Average personal loan interest rates drop to lowest level of 2021, Fed reports



Personal loan rates are lower now than they’ve been all year, according to the Federal Reserve. This is good news for consumers who want to use a personal loan to consolidate debt, finance home improvements or pay for large expenses.

The average interest rate on a two-year personal loan fell to 9.39% in Q3 2021, according to the Fed’s report, compared to 9.58% in Q2 and 9.46% in Q1. But just because the average personal loan interest rate remains low doesn’t mean all borrowers will qualify for a low rate.

Keep reading to learn more about how personal loan rates are determined and how you can qualify for a good interest rate. When you’re ready to apply for a personal loan, compare rates across personal loan lenders without impacting your credit score on Credible.

How are personal loan interest rates determined?

Personal loans are typically unsecured, which means they don’t require you to put up an asset as collateral in the event you don’t repay the loan. Without collateral, lenders must use a borrower’s credit history to determine their likelihood of default.

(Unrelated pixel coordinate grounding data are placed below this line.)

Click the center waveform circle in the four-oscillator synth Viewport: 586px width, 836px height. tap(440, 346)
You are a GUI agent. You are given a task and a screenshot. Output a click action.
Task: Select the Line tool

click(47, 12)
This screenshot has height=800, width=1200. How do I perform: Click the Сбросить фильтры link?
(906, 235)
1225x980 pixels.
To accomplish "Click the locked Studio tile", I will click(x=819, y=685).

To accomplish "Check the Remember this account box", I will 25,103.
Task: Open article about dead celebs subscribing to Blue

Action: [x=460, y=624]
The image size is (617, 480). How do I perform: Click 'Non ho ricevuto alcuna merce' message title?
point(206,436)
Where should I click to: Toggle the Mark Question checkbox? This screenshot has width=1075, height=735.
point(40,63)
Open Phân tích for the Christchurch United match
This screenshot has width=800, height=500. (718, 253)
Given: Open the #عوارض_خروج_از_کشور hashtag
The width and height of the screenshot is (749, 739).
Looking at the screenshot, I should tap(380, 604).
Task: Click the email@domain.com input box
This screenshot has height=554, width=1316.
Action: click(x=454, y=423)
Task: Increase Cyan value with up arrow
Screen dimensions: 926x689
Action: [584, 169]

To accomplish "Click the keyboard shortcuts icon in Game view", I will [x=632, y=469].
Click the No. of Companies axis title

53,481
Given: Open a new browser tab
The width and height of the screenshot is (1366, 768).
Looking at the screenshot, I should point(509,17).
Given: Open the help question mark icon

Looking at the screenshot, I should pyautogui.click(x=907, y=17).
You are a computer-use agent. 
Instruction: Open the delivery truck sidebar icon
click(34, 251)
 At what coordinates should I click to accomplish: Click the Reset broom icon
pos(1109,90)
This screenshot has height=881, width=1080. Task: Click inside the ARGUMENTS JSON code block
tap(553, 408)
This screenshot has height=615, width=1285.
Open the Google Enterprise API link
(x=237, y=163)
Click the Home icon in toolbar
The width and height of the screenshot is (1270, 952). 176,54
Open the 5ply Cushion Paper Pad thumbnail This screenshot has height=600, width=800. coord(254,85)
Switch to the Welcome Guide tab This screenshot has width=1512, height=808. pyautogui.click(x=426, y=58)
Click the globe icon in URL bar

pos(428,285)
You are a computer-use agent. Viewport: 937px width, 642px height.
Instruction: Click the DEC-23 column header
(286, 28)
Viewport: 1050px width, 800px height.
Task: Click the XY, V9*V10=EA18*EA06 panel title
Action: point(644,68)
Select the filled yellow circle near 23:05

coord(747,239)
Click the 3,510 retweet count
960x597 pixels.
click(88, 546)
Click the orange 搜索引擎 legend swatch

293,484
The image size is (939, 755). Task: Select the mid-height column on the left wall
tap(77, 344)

Lenders judge your financial responsibility using your credit score and debt-to-income ratio (DTI). Borrowers with bad credit and high DTI are historically less likely to repay the loan in full, which makes it a riskier bet for the lender. On the other hand, borrowers with good credit and a low DTI are safer investments for lenders, which grants them a better chance of being approved at a lower interest rate.

In addition to your credit score, there are a few other factors personal loan lenders consider when setting interest rates: the loan amount and the loan length. A personal loan with a larger loan amount and short repayment term may come with a much higher interest rate than a small loan that’s spread across a longer term of monthly payments.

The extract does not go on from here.